## Written request
Can you echo the records below word for word, beginning at the line that contains "You are a computer-use agent. 654x738 pixels." and stopping after the line that contains "click(1388, 84)"?

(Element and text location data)
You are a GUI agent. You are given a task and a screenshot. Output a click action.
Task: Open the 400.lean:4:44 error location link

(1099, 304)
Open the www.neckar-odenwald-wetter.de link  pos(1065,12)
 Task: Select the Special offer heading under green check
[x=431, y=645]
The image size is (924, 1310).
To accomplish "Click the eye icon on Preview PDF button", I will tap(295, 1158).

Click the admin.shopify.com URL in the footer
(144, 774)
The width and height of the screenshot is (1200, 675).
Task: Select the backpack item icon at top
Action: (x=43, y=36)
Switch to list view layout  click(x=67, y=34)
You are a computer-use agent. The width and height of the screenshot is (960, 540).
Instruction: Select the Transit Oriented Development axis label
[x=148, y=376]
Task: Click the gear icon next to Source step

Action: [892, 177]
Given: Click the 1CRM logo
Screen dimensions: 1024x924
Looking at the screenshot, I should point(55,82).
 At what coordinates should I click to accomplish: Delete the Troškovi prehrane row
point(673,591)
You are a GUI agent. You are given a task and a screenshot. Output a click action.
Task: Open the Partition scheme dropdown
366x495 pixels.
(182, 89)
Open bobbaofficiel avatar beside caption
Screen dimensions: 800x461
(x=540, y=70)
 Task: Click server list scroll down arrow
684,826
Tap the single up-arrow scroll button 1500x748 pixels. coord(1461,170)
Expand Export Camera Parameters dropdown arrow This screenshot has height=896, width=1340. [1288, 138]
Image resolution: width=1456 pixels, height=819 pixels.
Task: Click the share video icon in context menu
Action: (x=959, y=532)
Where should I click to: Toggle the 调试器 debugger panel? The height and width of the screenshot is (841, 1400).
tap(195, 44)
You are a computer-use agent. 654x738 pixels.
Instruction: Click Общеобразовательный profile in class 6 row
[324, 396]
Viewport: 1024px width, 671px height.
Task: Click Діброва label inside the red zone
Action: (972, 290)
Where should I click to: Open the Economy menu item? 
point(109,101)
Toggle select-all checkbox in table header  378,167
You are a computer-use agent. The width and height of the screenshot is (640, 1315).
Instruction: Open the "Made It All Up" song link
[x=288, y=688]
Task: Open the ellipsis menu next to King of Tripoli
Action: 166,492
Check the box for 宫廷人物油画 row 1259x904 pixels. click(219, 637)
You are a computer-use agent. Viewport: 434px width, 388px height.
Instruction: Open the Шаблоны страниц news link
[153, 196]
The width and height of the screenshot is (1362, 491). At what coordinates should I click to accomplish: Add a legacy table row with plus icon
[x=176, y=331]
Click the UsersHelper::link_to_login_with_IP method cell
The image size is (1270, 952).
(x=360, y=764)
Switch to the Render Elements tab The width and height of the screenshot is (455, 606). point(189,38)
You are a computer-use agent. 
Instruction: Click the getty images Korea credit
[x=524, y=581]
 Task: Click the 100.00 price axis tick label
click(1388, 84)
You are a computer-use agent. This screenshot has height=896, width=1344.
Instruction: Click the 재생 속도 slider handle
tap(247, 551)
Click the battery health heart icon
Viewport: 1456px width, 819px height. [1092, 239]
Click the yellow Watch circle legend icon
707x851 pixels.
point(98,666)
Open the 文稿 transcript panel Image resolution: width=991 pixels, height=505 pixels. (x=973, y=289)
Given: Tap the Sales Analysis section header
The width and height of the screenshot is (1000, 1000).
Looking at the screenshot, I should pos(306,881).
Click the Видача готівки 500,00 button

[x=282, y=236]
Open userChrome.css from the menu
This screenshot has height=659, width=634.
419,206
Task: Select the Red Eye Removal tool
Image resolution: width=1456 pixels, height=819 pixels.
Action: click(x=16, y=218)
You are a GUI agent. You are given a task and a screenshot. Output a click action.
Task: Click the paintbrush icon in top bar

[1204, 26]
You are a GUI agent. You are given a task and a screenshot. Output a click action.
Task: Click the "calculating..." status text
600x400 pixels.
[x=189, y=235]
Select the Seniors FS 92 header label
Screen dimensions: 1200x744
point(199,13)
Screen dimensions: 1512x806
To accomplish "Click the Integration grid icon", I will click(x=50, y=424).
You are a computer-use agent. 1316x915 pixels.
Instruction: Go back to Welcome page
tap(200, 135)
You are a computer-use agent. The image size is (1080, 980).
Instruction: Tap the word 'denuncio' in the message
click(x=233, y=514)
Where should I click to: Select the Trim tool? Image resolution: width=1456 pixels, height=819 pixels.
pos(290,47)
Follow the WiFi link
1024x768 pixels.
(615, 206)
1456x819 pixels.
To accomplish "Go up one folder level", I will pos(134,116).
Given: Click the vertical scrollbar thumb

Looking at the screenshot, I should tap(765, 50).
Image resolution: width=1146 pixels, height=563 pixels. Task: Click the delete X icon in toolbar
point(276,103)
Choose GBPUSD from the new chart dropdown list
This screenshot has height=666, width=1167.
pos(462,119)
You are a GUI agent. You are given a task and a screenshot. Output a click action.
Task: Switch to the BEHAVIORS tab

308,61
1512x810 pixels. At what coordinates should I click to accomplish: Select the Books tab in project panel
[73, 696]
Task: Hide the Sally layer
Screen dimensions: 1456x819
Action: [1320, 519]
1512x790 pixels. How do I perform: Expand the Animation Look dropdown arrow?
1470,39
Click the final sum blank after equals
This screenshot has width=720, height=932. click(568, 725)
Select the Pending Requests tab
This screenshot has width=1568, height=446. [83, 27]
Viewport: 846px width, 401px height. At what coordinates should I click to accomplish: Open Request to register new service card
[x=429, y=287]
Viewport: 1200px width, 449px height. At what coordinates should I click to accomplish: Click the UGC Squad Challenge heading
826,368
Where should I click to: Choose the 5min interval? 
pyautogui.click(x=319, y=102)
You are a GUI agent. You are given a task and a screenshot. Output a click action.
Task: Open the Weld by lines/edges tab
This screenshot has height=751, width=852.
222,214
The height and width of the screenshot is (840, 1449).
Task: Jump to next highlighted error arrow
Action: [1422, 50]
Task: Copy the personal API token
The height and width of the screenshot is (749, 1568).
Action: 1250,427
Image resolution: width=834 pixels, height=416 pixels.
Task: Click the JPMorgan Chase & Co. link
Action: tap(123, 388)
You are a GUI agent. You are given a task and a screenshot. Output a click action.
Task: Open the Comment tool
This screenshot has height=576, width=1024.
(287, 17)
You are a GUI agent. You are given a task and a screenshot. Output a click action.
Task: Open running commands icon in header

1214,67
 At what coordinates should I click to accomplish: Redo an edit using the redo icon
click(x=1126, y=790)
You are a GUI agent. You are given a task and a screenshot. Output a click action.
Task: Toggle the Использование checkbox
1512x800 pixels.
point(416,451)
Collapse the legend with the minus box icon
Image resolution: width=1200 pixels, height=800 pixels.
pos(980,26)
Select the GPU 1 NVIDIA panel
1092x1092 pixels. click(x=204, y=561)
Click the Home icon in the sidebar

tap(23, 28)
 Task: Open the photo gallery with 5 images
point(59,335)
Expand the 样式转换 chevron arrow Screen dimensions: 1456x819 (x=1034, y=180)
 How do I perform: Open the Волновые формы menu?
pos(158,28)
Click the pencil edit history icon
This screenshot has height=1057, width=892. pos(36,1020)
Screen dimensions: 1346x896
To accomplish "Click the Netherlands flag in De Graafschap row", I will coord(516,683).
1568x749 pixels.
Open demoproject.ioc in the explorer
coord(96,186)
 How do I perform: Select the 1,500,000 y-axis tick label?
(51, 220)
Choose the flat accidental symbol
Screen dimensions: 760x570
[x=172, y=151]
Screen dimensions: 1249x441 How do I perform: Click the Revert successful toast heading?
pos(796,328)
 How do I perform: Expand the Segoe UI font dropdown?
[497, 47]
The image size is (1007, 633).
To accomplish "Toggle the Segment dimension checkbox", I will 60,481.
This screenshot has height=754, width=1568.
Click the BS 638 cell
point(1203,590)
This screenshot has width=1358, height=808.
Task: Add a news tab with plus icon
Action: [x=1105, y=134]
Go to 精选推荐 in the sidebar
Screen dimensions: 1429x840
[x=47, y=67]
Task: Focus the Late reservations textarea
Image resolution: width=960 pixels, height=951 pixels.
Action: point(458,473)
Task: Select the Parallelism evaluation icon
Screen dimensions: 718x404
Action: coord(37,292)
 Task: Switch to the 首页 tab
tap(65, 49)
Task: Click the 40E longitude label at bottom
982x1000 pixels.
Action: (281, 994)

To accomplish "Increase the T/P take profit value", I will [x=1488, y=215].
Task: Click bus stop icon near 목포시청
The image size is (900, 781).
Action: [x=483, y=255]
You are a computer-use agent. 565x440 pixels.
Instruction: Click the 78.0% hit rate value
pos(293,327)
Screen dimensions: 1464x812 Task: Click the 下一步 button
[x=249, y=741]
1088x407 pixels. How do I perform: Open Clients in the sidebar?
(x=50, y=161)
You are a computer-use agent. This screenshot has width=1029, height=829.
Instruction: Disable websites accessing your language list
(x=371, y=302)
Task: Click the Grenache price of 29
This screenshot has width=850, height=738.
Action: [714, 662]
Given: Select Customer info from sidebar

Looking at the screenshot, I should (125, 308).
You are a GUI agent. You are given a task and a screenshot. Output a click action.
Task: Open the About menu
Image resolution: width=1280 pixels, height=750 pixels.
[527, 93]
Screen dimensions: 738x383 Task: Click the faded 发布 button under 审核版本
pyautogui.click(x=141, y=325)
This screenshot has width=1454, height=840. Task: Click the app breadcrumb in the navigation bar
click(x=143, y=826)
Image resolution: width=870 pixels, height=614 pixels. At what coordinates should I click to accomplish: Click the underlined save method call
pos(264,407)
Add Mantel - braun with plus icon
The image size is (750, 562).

## Result for this exercise
You are a computer-use agent. 654x738 pixels.
Instruction: Click Общеобразовательный profile in class 6 row
[324, 396]
Viewport: 1024px width, 671px height.
Task: Click Діброва label inside the red zone
Action: (972, 290)
Where should I click to: Open the Economy menu item? 
point(109,101)
Toggle select-all checkbox in table header  378,167
You are a computer-use agent. The width and height of the screenshot is (640, 1315).
Instruction: Open the "Made It All Up" song link
[x=288, y=688]
Task: Open the ellipsis menu next to King of Tripoli
Action: 166,492
Check the box for 宫廷人物油画 row 1259x904 pixels. click(219, 637)
You are a computer-use agent. Viewport: 434px width, 388px height.
Instruction: Open the Шаблоны страниц news link
[153, 196]
The width and height of the screenshot is (1362, 491). At what coordinates should I click to accomplish: Add a legacy table row with plus icon
[x=176, y=331]
Click the UsersHelper::link_to_login_with_IP method cell
The image size is (1270, 952).
(x=360, y=764)
Switch to the Render Elements tab The width and height of the screenshot is (455, 606). point(189,38)
You are a computer-use agent. 
Instruction: Click the getty images Korea credit
[x=524, y=581]
 Task: Click the 100.00 price axis tick label
click(1388, 84)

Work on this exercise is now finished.